Though a $25 million shortfall in federal dollars to Grady Memorial Hospital is expected to be cut in half, the hospital continues to face a big funding gap and still plans to close two neighborhood clinics, a hospital spokesman said.

Grady has been working with state officials to lessen the blow to its share of the Indigent Care Trust Fund to pay for poor and uninsured patients, but it is still receiving $12 million to $13 million less than it did last year, spokesman Matt Gove said. The hospital is also facing cuts in funding from DeKalb and Fulton counties of about $3 million each.

“There is still a big gap,” Chief Financial Officer Sue McCarthy said at a board meeting Monday.

Changes announced so far -- including the two clinic closures, 100 job cuts and increases to co-pays for prescription drugs -- are expected to save Grady $10 million.
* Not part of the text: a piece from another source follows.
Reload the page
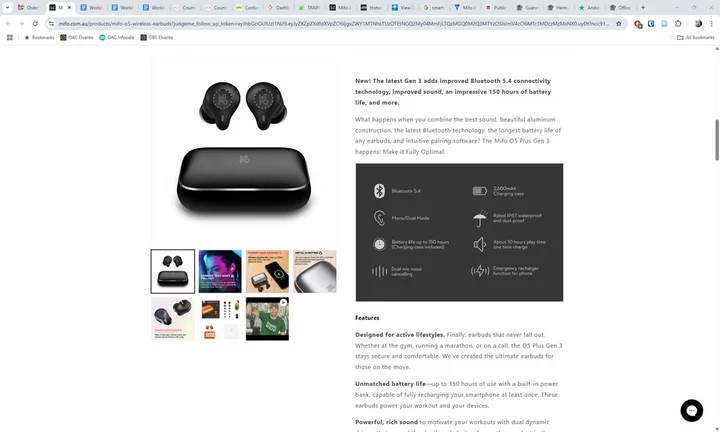[x=35, y=23]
The hospital may be able to manage the rest of the shortfall, roughly $10 million, without more significant changes to services, which officials expected to have to make in the next month or two, Gove said. “That’s a better place than we were two weeks ago.”
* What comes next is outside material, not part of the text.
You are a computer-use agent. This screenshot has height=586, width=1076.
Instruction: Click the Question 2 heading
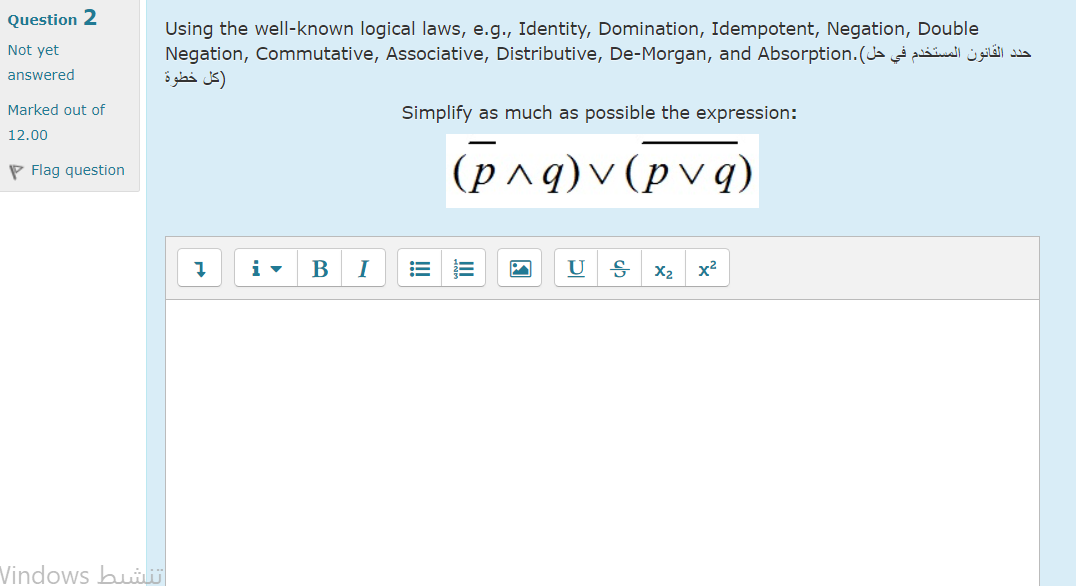[51, 18]
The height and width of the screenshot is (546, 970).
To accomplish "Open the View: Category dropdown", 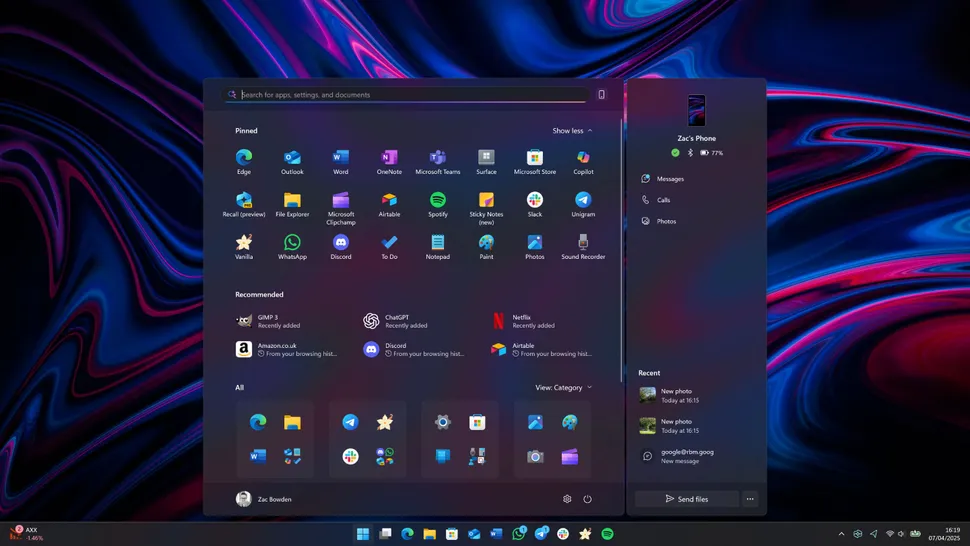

Grady officials recently announced they would shut two clinics -- the South DeKalb Health Center in Decatur and the Otis W. Smith Health Center in southwest Atlanta -- within 60 to 90 days. The base prescription drug co-pay will also increase from $2 to $3, and homeless patients will have to pay $1 per prescription, among other co-pay increases, starting April 4.

Grady was able to mitigate the loss of federal money by having the state make a $12 million allocation to the Morehouse School of Medicine without funneling it through Grady, which affected how its payment from the indigent fund was calculated, Gove said.

Grady’s end-of-the year financial results for 2010 were also “not as bad as it could have been,” he said. The hospital experienced a $6.3 million loss overall last year, compared with an $11.5 million loss through November.

Part of the loss was related to a number of one-time costs, including paying medical malpractice claims from the past nine years and millions of dollars in much-needed repairs, Grady CEO Mike Young said.

The hospital faced a number of financial hurdles in 2010. It saw a nearly $10 million rise in salaries, compared with 2009, in part because of staffing increases necessary to help jump-start an electronic medical records system. The hospital also saw a 3.2 percent increase in uninsured patients and a 1.5 percent drop in insured patients last year, McCarthy said.